There are limits to Donald Trump’s power that do not hinder Vladimir Putin’s, but the political similarities between these two men today are staggering.
Both know only too well how a lie hammered into the heads becomes a debated truth, so that it is no longer clear which is the bigger liar of the two, the one who claims that “Nazis” are governing Ukraine or the one who insists that Joe Biden “stole” his re-election in November 2000.
Both hate freedom of the press, and while Vladimir Putin has put an end to it, Donald Trump is determined to weaken it by denouncing it as the primary weapon of the occult power that supposedly dominates America.
Both see the judiciary as nothing more than an instrument of the executive, which Putin has turned into a machine for locking up his opponents, and which Trump has set out to control by making sure he has the support of the Supreme Court.
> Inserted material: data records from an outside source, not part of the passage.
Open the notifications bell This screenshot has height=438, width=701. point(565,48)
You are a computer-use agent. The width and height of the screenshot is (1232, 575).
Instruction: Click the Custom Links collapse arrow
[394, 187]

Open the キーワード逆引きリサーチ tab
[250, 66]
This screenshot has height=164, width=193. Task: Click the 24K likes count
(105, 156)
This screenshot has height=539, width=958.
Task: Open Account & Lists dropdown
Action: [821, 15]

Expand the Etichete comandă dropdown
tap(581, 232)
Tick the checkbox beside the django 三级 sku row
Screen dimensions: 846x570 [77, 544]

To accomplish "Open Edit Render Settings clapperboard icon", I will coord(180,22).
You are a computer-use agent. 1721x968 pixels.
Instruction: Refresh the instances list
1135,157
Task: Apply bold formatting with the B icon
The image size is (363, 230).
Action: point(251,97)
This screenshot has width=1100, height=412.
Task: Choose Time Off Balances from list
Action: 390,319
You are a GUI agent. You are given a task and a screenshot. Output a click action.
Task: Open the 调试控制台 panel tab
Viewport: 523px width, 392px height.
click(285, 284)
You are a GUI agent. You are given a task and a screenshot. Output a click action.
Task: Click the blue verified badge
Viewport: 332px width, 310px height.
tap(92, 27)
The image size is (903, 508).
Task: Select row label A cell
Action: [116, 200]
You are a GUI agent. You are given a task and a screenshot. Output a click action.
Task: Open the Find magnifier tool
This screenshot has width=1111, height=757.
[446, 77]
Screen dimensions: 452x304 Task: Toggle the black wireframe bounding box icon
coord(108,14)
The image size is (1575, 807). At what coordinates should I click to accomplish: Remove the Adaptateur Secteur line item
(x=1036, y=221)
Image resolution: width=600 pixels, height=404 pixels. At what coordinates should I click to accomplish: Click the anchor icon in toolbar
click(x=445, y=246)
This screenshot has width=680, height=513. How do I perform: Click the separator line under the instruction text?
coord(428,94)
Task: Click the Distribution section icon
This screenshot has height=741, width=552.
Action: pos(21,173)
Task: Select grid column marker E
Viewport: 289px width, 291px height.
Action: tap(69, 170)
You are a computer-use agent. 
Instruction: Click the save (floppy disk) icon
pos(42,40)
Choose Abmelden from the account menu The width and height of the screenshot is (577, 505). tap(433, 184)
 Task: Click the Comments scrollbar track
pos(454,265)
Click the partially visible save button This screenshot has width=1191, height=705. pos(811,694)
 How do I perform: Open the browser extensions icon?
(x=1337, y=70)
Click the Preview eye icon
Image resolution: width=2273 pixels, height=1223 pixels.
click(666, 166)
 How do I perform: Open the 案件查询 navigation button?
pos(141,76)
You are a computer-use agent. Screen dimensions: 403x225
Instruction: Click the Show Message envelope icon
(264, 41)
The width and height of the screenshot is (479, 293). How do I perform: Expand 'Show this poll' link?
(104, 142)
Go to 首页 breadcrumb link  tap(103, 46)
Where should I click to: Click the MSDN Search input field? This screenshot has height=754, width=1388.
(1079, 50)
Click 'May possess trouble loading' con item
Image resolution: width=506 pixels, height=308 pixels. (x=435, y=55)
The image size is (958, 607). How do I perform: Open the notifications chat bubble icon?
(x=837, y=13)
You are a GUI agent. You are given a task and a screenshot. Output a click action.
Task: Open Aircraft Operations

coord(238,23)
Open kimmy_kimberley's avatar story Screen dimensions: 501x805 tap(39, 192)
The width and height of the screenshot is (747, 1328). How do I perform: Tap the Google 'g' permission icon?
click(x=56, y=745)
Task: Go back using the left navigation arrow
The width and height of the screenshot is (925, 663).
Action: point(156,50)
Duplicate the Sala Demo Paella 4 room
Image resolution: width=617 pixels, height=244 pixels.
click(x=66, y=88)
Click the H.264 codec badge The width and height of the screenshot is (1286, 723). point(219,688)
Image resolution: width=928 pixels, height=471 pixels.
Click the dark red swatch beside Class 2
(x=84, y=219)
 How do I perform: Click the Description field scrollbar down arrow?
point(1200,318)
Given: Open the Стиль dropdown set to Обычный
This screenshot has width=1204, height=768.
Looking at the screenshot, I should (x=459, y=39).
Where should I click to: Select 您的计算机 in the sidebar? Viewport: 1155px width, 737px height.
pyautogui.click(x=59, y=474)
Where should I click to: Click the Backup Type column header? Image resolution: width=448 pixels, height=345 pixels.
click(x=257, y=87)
Both govern by confusing the powers of money and the state in a system of oligarchy that post-communist Russia reinvented thirty years before Donald Trump imported it to the United States.
Both want to bury the concertation of nations and international law by subordinating them to the interests of the great powers and their desire for territorial expansion in Greenland and Ukraine.
Finally, both of them are securing popular support by defending morality, religion, the division of roles between the male hunter and the housewife, and all the national, cultural and religious traditions of the past, whose decline is disturbing a large part of societies on all five continents.
Behind this conservative mask, what Donald Trump and Vladimir Putin embody is a return to the law of the jungle based on a rejection of the state as a referee, of the law whch they rename ‘regulation’, of the redistribution of income and of the desire to moralise international relations. As with Mr Xi, Mr Modi, Mr Orban and so many others, with them we return to the omnipotence of money and the brutality of social and international relations that dominated the world until the end of the First World War and the defeat of Nazism.
This “reactionary international”, to use Emmanuel Macron’s words, draws its strength from the intellectual exhaustion of the major parties that had rebuilt the post-war world. Because it fills a vacuum, it will not weaken any time soon, and that is why it must be fought by rallying the coalition of democrats everywhere against the coalition of the oligarchy, the power of a few rich and powerful.
As during the war, but probably for much longer, we need to unite all democrats, right and left, against those who would like to see an end to democracy and are no longer afraid to say so. This must be done without delay in Europe to ensure that the European Union, a bastion of the rule of law, does not fall into the hands of the admirers of Donald Putin and Vladimir Trump.